SHORT PROBLEM = Retype every one of the items below word for word, keeping each line in its original order.

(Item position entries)
* * * *

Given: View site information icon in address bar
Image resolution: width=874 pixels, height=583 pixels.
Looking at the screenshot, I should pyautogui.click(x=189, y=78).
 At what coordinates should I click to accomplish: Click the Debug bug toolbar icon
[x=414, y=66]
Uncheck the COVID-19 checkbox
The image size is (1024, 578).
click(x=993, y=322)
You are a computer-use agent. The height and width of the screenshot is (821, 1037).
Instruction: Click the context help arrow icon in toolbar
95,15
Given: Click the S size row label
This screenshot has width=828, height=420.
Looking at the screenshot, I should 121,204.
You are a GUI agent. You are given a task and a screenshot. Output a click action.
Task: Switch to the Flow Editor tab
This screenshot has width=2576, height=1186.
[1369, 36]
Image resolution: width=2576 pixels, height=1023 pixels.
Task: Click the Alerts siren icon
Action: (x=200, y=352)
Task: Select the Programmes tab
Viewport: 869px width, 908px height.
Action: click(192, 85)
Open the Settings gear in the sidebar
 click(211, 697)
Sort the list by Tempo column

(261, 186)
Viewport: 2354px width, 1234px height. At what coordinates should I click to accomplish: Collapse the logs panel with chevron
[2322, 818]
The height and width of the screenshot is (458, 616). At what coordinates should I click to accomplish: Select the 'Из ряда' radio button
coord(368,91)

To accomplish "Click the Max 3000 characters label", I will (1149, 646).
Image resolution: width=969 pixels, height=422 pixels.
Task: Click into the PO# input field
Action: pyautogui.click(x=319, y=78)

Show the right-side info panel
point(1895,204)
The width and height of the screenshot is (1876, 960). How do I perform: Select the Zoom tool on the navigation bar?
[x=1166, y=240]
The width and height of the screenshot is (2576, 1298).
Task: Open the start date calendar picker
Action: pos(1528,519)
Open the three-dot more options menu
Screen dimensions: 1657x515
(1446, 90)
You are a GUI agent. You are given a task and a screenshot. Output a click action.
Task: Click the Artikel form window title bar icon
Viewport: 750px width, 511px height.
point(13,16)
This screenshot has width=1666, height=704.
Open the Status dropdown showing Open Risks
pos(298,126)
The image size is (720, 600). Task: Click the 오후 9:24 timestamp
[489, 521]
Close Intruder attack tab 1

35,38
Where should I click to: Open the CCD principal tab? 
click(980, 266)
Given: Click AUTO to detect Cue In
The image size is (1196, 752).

* * * *

TASK OUTPUT =
Given: View site information icon in address bar
Image resolution: width=874 pixels, height=583 pixels.
Looking at the screenshot, I should pyautogui.click(x=189, y=78).
 At what coordinates should I click to accomplish: Click the Debug bug toolbar icon
[x=414, y=66]
Uncheck the COVID-19 checkbox
The image size is (1024, 578).
click(x=993, y=322)
You are a computer-use agent. The height and width of the screenshot is (821, 1037).
Instruction: Click the context help arrow icon in toolbar
95,15
Given: Click the S size row label
This screenshot has width=828, height=420.
Looking at the screenshot, I should 121,204.
You are a GUI agent. You are given a task and a screenshot. Output a click action.
Task: Switch to the Flow Editor tab
This screenshot has width=2576, height=1186.
[1369, 36]
Image resolution: width=2576 pixels, height=1023 pixels.
Task: Click the Alerts siren icon
Action: (x=200, y=352)
Task: Select the Programmes tab
Viewport: 869px width, 908px height.
Action: click(192, 85)
Open the Settings gear in the sidebar
 click(211, 697)
Sort the list by Tempo column

(261, 186)
Viewport: 2354px width, 1234px height. At what coordinates should I click to accomplish: Collapse the logs panel with chevron
[2322, 818]
The height and width of the screenshot is (458, 616). At what coordinates should I click to accomplish: Select the 'Из ряда' radio button
coord(368,91)

To accomplish "Click the Max 3000 characters label", I will (1149, 646).
Image resolution: width=969 pixels, height=422 pixels.
Task: Click into the PO# input field
Action: pyautogui.click(x=319, y=78)

Show the right-side info panel
point(1895,204)
The width and height of the screenshot is (1876, 960). How do I perform: Select the Zoom tool on the navigation bar?
[x=1166, y=240]
The width and height of the screenshot is (2576, 1298).
Task: Open the start date calendar picker
Action: pos(1528,519)
Open the three-dot more options menu
Screen dimensions: 1657x515
(1446, 90)
You are a GUI agent. You are given a task and a screenshot. Output a click action.
Task: Click the Artikel form window title bar icon
Viewport: 750px width, 511px height.
point(13,16)
This screenshot has width=1666, height=704.
Open the Status dropdown showing Open Risks
pos(298,126)
The image size is (720, 600). Task: Click the 오후 9:24 timestamp
[489, 521]
Close Intruder attack tab 1

35,38
Where should I click to: Open the CCD principal tab? 
click(980, 266)
Given: Click AUTO to detect Cue In
The image size is (1196, 752).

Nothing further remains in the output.